■ **Brano fornito**
Nella biblioteca provinciale, la scrittrice barese ha raccontato il suo calvario alla ricerca di una maternità mai arrivata

La maternità è complicata. Lo è prima ancora di diventare o meno mamma. Perché non si tratta soltanto di prendersi cura di un figlio, ma anche di decidere se diventare o meno madre, quando, come e a che prezzo. Lo sa bene Antonella Lattanzi scrittrice e sceneggiatrice, barese di nascita e romana di adozione che affronta lo spinoso tema nella sua autobiografia dal titolo ‘Cose che non si raccontano’ (Einaudi).

Le cose che non si raccontano – spiega a ‘Foggia Today’ in occasione della presentazione del romanzo in biblioteca provinciale – sono quelle difficili da condividere, quelle ambigue che non puoi classificare come giuste o sbagliate, ma che raccontano le persone per come sono, cioè con la loro bellezza, le loro fragilità e durezze, co la loro cattiveria. Sono comunque cose che fanno parte di noi”.

Come la maternità, appunto. Nel suo nuovo romanzo la Lattanzi si mette a nudo rispetto al tema. A vent’anni interrompe per due volte una gravidanza non voluta: vuole diventare scrittrice e un figlio in quel momento sarebbe stato un impedimento al raggiungimento del suo sogno lavorativo. “Perché ci avevano promesso di poter essere donne realizzate e madri, ma non è vero” tiene a precisare.

Quando si sente finalmente pronta – ironia della sorte – è però il corpo a non esserlo. E così inizia una spasmodica ricerca della maternità. Decide di ricorrere alla procreazione medica assistita, ma il destino ha in serbo per lei una strada tortuosa e dolorosa fatta di test, ecografie, medici, infermieri, farmaci e aborti. Questo figlio cercato “con tanta tenacia” sembra non voler arrivare, e non arriverà, come si legge fin dalle prime pagine. E al dolore di questa mancanza se ne aggiungono altre.

■ **Righe fornite**
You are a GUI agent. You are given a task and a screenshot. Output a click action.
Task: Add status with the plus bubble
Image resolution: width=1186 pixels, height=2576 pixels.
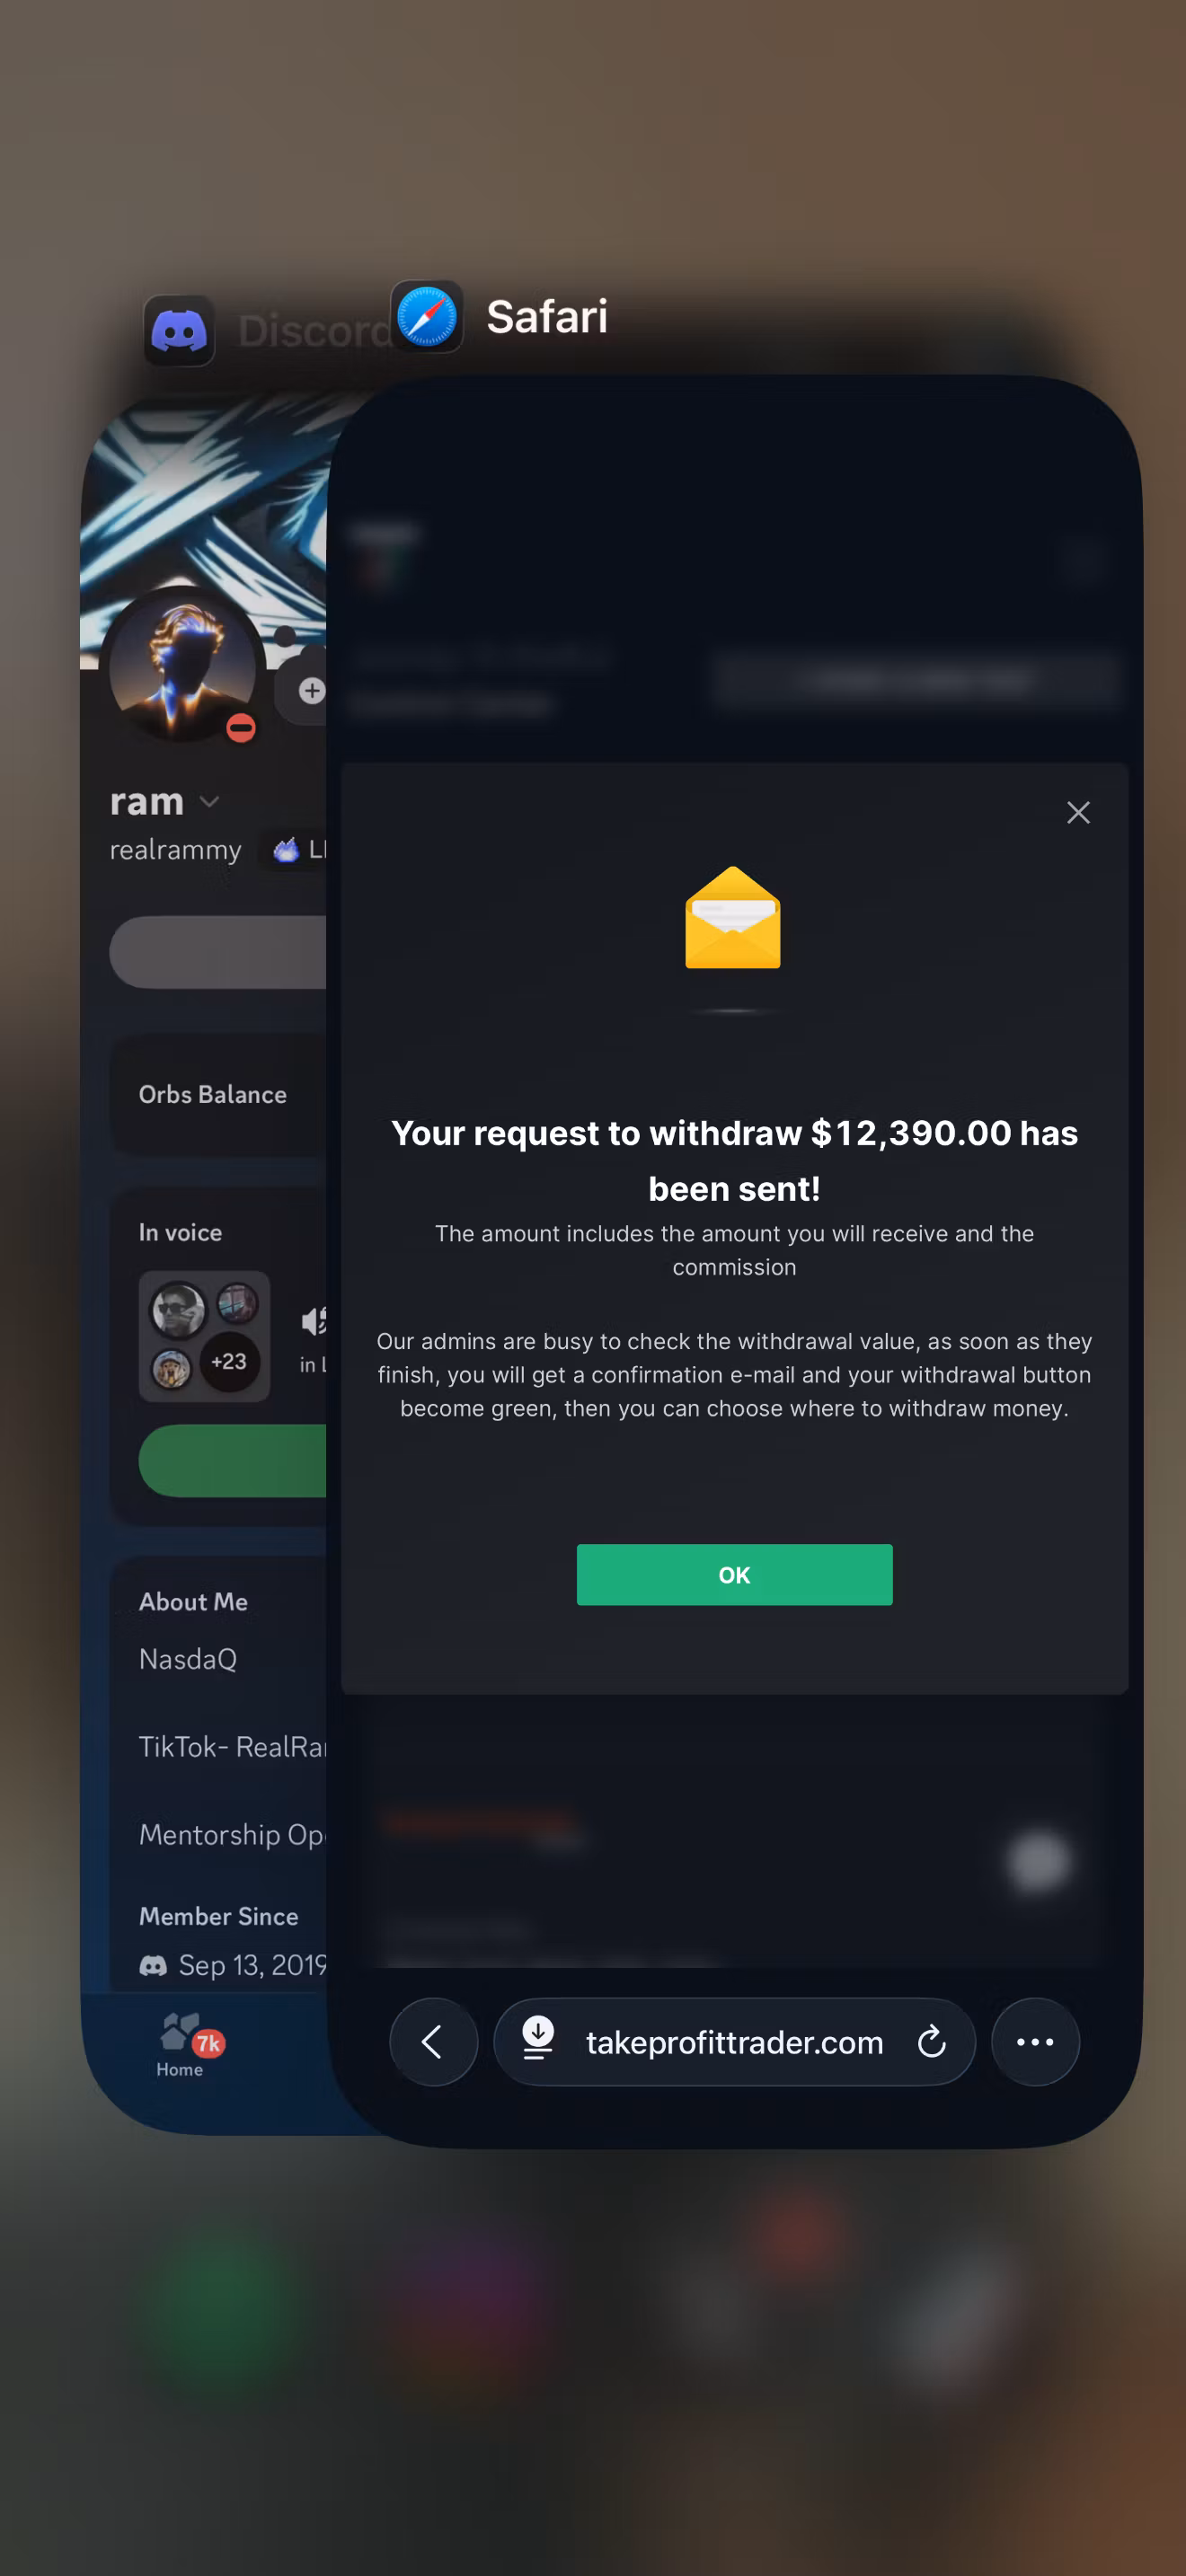point(311,690)
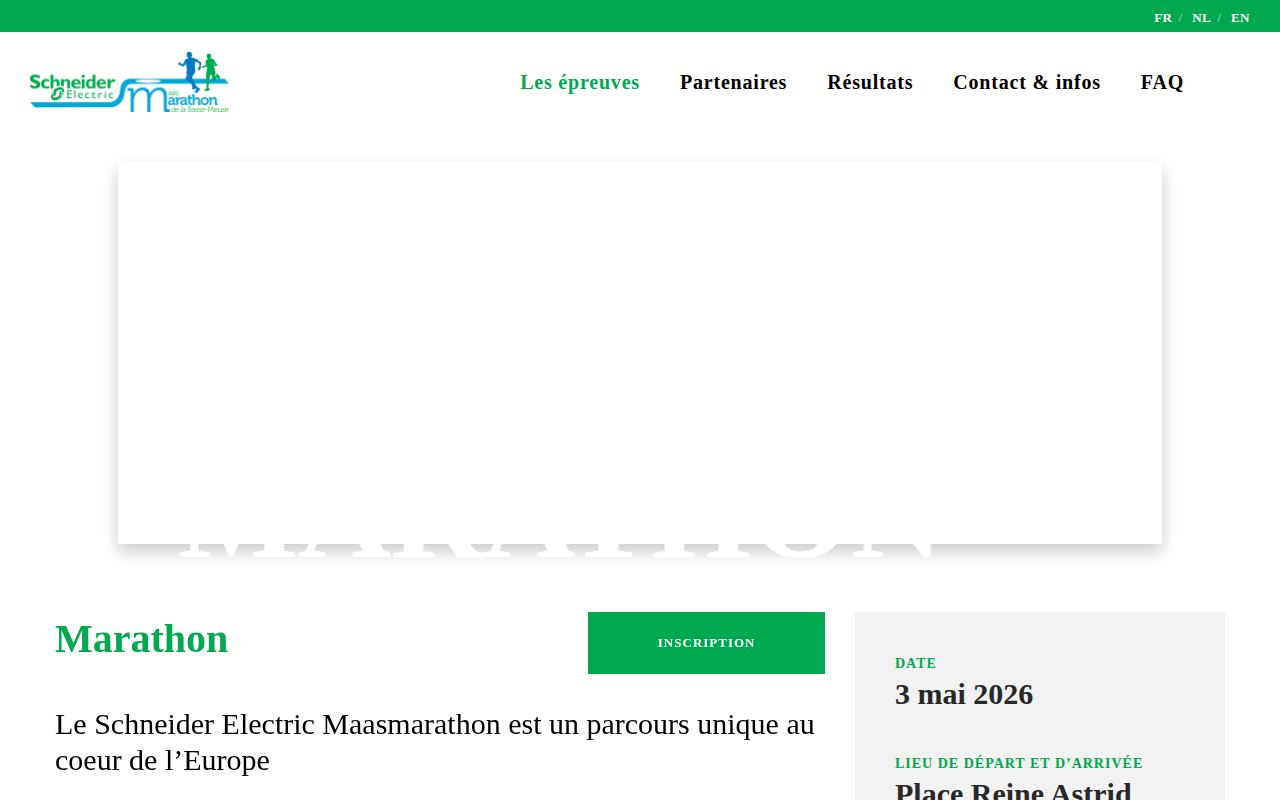Open Contact & infos menu
Viewport: 1280px width, 800px height.
[1027, 82]
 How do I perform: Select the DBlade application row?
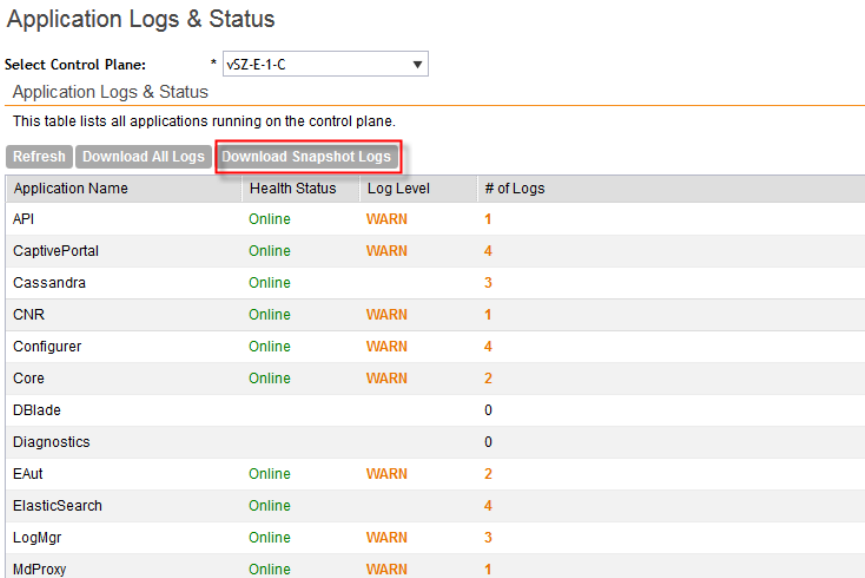[37, 410]
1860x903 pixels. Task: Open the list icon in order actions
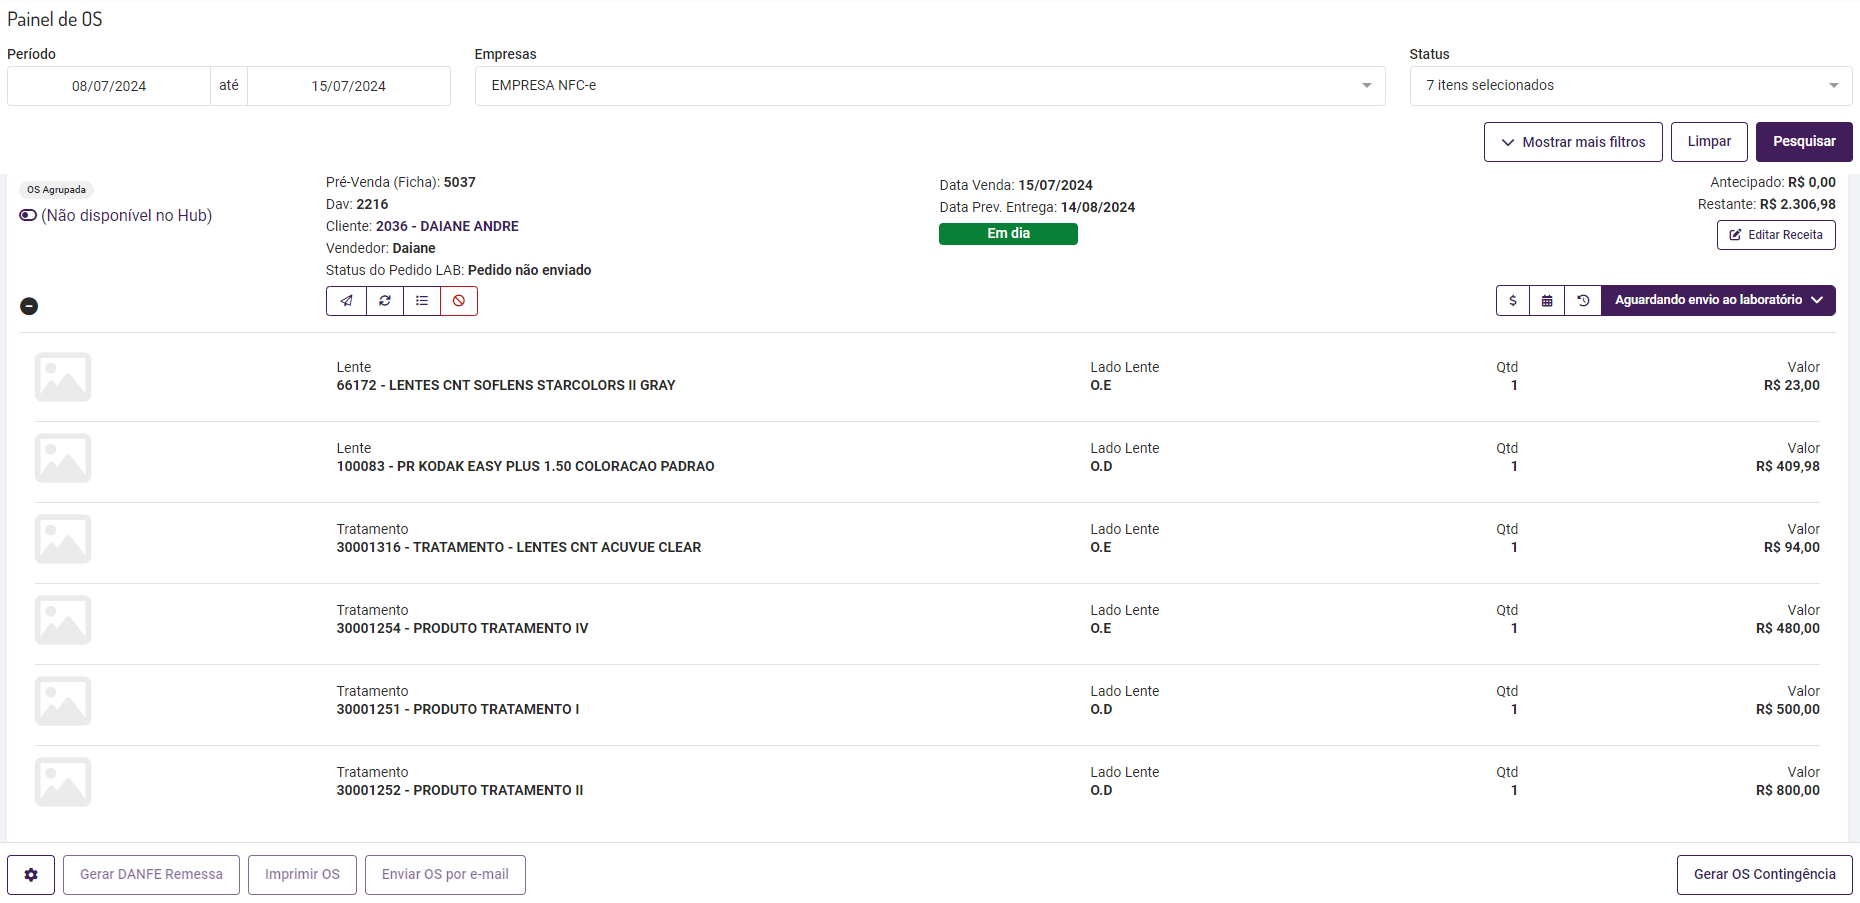point(422,301)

■ **Consegna**
Continua l'articolo sul libro di Antonella Lattanzi dedicato alla maternità, riprendendo subito dopo l'ultima frase.

■ **Risultato**
In quel periodo mi sono sentita molto sola – ci rivela – perché ai miei amici (eccezione fatta per Giulia, ndr) non avevo raccontato nulla. E perché sono stata vittima di violenza ostetrica, ma anche psicologica da parte di chi mi ripeteva che dovevo scegliere fra il lavoro e la maternità, o che me lo meritavo se non riuscivo ad avere un figlio. Sono parole che fanno molto male”. Cose che Antonella non ha mai raccontato: “dovevo cercare di salvare quelli che potevano essere i miei figli e anche me stessa” spiega. E alla fine si è salvata. “Da sola, perché non si può appaltare la propria salvezza agli altri” sostiene fermamente.

E, infatti, è così che è nato ‘Cose che non si raccontano’. “Mentre mi accadeva tutto questo – racconta – pensavo che non avrei dovuto dimenticare e quando sono uscita dall’ennesimo ospedale ho capito che avevo una voce che altre donne non avevano e che dovevo usarla per creare una sorta di passaggio che attraverso il dolore portasse alla luce anche gli altri”.

Per usare le parole dello scrittore Nicola Lagioia, Antonella Lattanzi, “ha scritto un romanzo che è una benedizione, una maledizione, una catarsi” che va bene per chiunque, donne, uomini, madri e non, perché mostra come le parole del dolore siano uguali per tutti a prescindere dalle storie.